= Description of the task =
Could you restate every entry word for word, minus the pictures?

******

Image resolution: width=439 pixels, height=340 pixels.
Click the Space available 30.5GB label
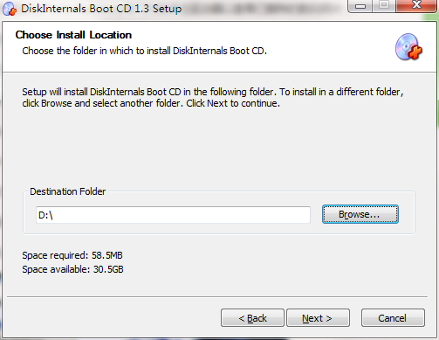(72, 269)
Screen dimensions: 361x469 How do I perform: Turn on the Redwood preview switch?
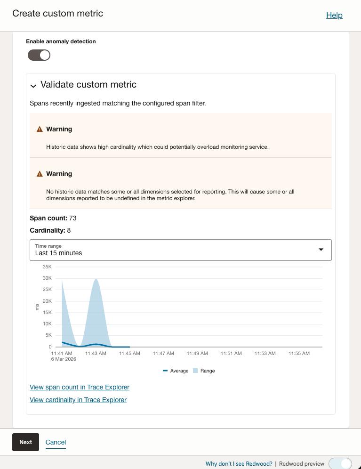(341, 463)
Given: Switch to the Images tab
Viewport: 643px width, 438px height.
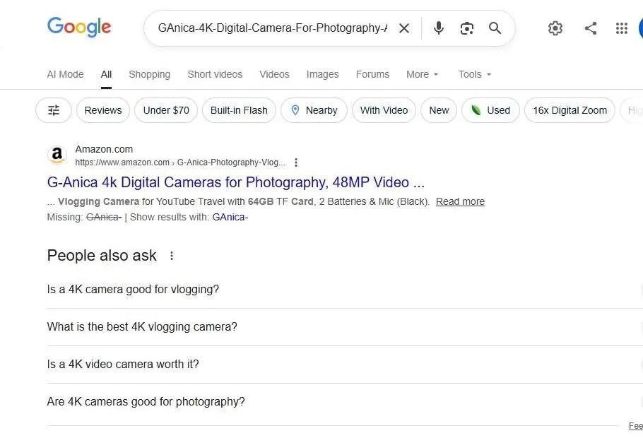Looking at the screenshot, I should tap(322, 74).
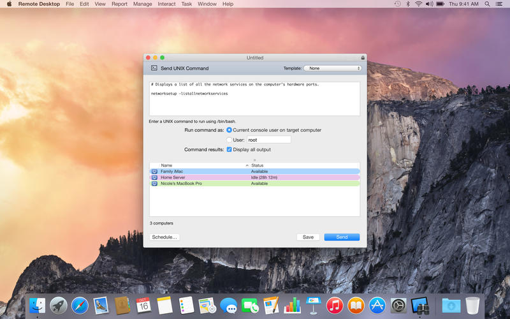This screenshot has height=319, width=510.
Task: Open System Preferences from the dock
Action: pyautogui.click(x=398, y=305)
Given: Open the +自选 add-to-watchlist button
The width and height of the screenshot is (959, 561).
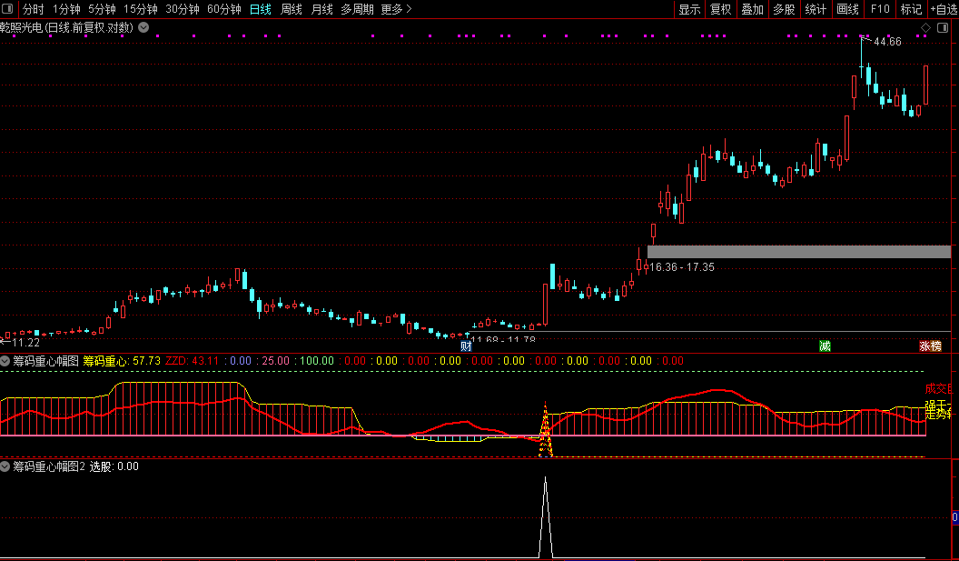Looking at the screenshot, I should (944, 9).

******

= Task output =
Image resolution: width=439 pixels, height=340 pixels.
Click the Space available 30.5GB label
(72, 269)
Screen dimensions: 361x469 How do I perform: Turn on the Redwood preview switch?
(341, 463)
Given: Switch to the Images tab
Viewport: 643px width, 438px height.
Looking at the screenshot, I should tap(322, 74).
This screenshot has height=319, width=510.
Task: Open System Preferences from the dock
Action: pyautogui.click(x=398, y=305)
Given: Open the +自选 add-to-watchlist button
The width and height of the screenshot is (959, 561).
Looking at the screenshot, I should (944, 9).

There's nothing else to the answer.